UMA GRANDE MULHER, UMA GRANDE ESCRITORA E UMA GRANDE AMIGA!
CARO LEITOR,
ACABO DE RELER OS ÚLTIMOS E-MAILS QUE TROQUEI COM A MARGARIDA.ENTRE ELES, HÁ ESSAS TRÊS BELAS POESIAS!
AINDA DIZEM QUE EU SOU ESCRITORA, A CADA DIA QUE PASSA, ME CONVENÇO QUE SOU APENAS UMA APRENDIZ.
CÁRMEN NEVES.
JÁ ERA TARDE
Na primeira noite, bebi tua boca
para não te fazer perguntas
e afaguei teu corpo numa sofreguidão incomum.
Era tarde!
A lua aparecia na parede de minha vida,
querendo lisonja de momentos apaixonados.
Comi tua fome, abrindo minha mágica de espera conflitante.
Não fui ao jardim das minhas esperanças,
colher o fruto da minha sanha incontida
mas, levei minha voz de louca
e minhas crateras de anseios delicados.
Extasiei-me com a lembrança do meu
sonho juvenil para não deixar
minha aliciante vaidade fenecer
e foi por isto que desapareci de novo
para não te fazer perguntas,
não te cobrar espaço,
nem conquistar teu império.
Já era tarde!
A lua da minha vida sorria miúda
entre as paredes e eu queria salvar minhas metades.
Por isto, deixei ir-se...
Tenho insucesso com a realidade e não
queria estandarte para avisar-te de que eu estaria partindo
Por isso, deixei ir-se...
Margarida Reimão
NOITE INSONE!
Noite insone!
Os vaga-lumes de minha imaginação
fazem um luzir perpendicular aos sentidos
Sentidos meus que me embaraçam a fazer poesia de madrugada,
na quietude de minha casa quadriculada,
porque meus grilos cantam alto e atiçam esse meu poetizar.
E a noite prolonga-se para fazer poesia para você,
que dorme, do outro lado da selva urbana
e me faz gritar, desesperada para ouvir vozes no ventre
nesta noite de pedra fria que me persegue, silenciosa
e eu, poeta louca, enfrento novamente o espelho do meu eu,
de volta, na contramão, na contramão da vida,
no silêncio do ócio, no meu simiótico estado fantasmático.
No meu regaço quente como bigornas onde se funde ouro.
Onde tenho arrebatações, tochas ardendo pelo pescoço e peito,
E meu tempo, nada aliado, corre célere diante dos meus pedidos,
da minha voz ofegante, fazendo um colar de desejo,
de comando às minhas misteriosas frestras,
consumidas, anunciadas, abrasadas, interditadas
e manejadas por seus cordéis.
Noite insone, sem guarda noturno para apitar
Sem o colarinho do sol nascendo antes da hora para me conformar.

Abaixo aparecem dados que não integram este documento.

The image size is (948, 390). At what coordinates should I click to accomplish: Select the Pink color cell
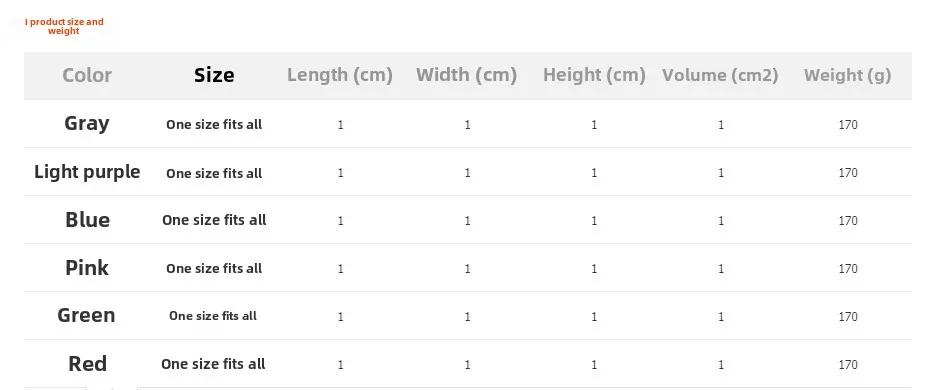[87, 268]
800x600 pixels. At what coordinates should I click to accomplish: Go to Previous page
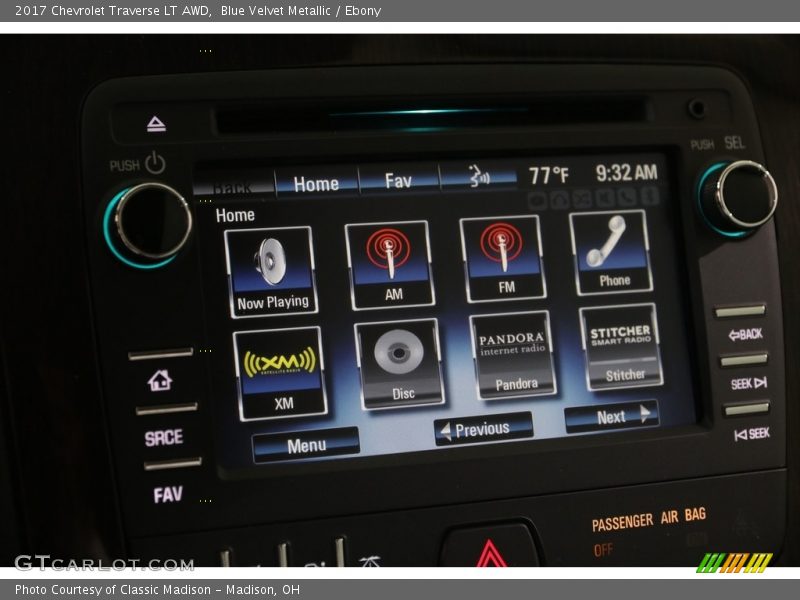point(483,429)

Apenas o silêncio, o inquietante silêncio que levou meu pensamento
a alongar-se numa rede de coisa oculta, incandescente e inesperada.
Coisa vadia, sem vigia, a decantar na noite de breu
soluçando a acomodação do meu espírito
como uma carta marcada, açoitada e deliberada a não se soltar de mim.
Noite insone, longa e perpendicular,
com assombrações notívagas,
Destarte pudesse encobrir-me em teu leito,
para me proteger do meu feitiço.
Margarida Reimão
01/12/2004 - 02h46
MINHA CABEÇA NUA
Minha cabeça está nua, qual o ventre do mundo,
suando, transpirando o calor, num jeito insólito de parir
molhando meu tempo, sacudindo minhas ânsias.
Nua, pendular, esquisita, adentrando outro mundo.
Um mundo que desconheço, que volteio, que abdico, e retomo, cheia de medos.
Saio e entro na mesma porta dessa minha tola cabeça.
Penetro, vejo o que tem por lá, num passeio perpendicular, salivar e sem gosto.
Saio e entro e retorno, busco uma explicação séria, ou boba.
Nada me vem, nada me faz mirar o espelho sem me ver um menino com cara de abandonado.
Traço um destino lúgubre e um desatino entra.
Fecho a porta, não deixo entrar essa selvageria,
Alcanço a cabeça nua, despida, singular, onde meus olhos passeiam com brilho fosco.
A minha cabeça num cenário de tonteiras, num suspense interminável.
Basta! Molho-a, despida, suada e chego a me ver, dolente,
entre as vagas deste mundo perdido, deste desconhecido ventre.
E lá estou eu, mecânica, temporal, disponível, com minha cabeça nua.